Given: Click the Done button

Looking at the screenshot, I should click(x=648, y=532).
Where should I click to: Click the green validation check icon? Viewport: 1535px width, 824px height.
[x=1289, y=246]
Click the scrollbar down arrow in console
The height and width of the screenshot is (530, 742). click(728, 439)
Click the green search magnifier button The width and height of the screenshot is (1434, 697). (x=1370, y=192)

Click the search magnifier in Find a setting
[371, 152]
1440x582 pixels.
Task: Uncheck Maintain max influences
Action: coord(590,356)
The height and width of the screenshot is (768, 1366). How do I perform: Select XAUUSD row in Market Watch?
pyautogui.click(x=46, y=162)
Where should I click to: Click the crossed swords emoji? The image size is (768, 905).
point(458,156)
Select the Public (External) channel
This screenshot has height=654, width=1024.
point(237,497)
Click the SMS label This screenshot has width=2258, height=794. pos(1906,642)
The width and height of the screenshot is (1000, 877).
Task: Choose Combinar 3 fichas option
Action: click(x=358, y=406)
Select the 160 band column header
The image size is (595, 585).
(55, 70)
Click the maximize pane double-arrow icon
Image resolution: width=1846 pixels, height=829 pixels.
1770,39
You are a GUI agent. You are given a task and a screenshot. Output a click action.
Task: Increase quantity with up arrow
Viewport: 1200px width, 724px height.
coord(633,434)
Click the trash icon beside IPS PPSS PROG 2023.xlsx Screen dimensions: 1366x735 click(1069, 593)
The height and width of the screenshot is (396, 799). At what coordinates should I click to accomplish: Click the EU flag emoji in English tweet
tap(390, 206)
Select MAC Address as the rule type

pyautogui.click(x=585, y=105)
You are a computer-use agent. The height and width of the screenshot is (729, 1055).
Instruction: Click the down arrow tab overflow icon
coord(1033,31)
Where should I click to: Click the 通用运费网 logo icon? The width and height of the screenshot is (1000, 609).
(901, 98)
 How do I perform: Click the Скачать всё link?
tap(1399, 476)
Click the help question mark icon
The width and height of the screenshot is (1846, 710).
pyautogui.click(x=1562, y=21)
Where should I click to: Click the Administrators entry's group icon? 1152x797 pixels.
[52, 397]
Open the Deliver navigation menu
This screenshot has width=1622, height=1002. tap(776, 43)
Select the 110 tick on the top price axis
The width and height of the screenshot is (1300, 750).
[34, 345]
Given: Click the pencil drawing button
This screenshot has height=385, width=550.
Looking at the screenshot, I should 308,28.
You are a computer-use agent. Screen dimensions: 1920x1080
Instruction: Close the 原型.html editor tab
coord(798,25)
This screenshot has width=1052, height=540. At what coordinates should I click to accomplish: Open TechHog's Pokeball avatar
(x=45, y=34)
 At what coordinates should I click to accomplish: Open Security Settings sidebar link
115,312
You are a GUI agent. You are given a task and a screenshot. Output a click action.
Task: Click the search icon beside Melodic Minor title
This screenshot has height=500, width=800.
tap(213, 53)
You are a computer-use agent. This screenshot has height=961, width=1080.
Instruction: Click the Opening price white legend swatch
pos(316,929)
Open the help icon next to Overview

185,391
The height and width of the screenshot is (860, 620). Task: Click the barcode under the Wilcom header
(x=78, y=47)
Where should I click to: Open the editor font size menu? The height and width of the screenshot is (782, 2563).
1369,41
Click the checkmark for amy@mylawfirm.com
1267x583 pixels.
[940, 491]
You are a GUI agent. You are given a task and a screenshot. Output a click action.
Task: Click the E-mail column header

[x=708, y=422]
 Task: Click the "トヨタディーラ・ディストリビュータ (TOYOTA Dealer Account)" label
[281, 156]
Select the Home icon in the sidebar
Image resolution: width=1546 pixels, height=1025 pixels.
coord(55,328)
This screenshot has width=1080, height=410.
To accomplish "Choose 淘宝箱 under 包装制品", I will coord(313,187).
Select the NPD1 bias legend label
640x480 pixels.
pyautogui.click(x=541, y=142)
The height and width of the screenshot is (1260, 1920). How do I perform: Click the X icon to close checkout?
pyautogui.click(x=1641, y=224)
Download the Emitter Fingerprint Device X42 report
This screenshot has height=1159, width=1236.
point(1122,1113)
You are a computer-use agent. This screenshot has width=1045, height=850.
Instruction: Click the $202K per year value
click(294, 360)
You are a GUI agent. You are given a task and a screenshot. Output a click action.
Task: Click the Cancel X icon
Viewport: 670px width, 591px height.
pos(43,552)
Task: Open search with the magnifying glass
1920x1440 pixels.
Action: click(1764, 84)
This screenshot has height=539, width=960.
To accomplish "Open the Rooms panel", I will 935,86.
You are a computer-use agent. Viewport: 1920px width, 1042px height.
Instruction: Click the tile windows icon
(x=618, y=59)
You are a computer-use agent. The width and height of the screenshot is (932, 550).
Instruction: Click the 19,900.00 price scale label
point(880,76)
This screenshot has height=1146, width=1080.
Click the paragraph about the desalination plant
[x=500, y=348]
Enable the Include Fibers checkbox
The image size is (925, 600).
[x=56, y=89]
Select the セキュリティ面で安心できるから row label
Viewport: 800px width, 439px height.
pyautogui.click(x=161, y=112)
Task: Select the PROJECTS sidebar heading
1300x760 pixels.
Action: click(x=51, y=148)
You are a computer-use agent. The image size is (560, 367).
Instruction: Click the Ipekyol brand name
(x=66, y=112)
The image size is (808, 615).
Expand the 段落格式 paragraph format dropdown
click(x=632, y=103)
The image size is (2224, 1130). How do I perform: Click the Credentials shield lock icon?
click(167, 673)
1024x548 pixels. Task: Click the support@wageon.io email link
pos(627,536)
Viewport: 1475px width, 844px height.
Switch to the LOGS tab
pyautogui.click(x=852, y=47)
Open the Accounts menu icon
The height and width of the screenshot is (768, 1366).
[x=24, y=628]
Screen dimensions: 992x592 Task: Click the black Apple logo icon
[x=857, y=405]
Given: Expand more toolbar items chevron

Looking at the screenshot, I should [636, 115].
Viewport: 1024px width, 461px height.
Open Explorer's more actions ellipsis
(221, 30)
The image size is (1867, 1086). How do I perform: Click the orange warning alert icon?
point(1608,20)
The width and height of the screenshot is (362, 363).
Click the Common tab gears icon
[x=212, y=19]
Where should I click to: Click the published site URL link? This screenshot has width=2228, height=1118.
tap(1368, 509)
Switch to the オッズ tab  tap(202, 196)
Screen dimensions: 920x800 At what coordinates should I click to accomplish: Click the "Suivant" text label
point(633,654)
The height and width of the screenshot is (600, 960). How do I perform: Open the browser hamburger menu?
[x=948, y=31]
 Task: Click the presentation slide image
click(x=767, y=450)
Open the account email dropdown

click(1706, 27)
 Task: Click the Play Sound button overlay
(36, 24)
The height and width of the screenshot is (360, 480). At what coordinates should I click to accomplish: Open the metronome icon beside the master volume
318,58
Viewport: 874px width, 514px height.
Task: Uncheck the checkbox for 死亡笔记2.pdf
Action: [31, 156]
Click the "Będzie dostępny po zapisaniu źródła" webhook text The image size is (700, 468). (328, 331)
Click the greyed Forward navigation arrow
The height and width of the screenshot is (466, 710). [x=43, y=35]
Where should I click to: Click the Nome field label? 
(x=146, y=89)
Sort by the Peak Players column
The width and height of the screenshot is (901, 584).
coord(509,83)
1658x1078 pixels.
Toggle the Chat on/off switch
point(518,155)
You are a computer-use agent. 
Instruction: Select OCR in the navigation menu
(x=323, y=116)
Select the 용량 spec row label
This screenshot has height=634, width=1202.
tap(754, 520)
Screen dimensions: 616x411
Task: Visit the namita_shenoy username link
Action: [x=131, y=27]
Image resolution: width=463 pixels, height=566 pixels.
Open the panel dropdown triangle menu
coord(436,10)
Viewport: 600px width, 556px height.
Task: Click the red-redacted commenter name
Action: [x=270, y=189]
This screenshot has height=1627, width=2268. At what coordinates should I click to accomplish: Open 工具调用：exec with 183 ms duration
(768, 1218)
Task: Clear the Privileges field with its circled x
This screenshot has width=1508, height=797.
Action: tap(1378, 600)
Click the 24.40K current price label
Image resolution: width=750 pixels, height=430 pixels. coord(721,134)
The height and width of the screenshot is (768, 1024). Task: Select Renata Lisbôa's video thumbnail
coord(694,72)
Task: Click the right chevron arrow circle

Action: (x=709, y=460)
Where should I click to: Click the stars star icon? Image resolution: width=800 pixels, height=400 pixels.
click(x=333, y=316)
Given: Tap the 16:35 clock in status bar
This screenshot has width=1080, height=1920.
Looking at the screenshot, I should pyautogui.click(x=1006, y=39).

—————

Assignment =>
The lines to extract from the data above begin with the line containing "Screen dimensions: 920x800" and end with the line containing "468). (328, 331)". Extract them exactly, including both.

Answer area =>
Screen dimensions: 920x800 At what coordinates should I click to accomplish: Click the "Suivant" text label
point(633,654)
The height and width of the screenshot is (600, 960). How do I perform: Open the browser hamburger menu?
[x=948, y=31]
 Task: Click the presentation slide image
click(x=767, y=450)
Open the account email dropdown

click(1706, 27)
 Task: Click the Play Sound button overlay
(36, 24)
The height and width of the screenshot is (360, 480). At what coordinates should I click to accomplish: Open the metronome icon beside the master volume
318,58
Viewport: 874px width, 514px height.
Task: Uncheck the checkbox for 死亡笔记2.pdf
Action: [31, 156]
Click the "Będzie dostępny po zapisaniu źródła" webhook text The image size is (700, 468). (328, 331)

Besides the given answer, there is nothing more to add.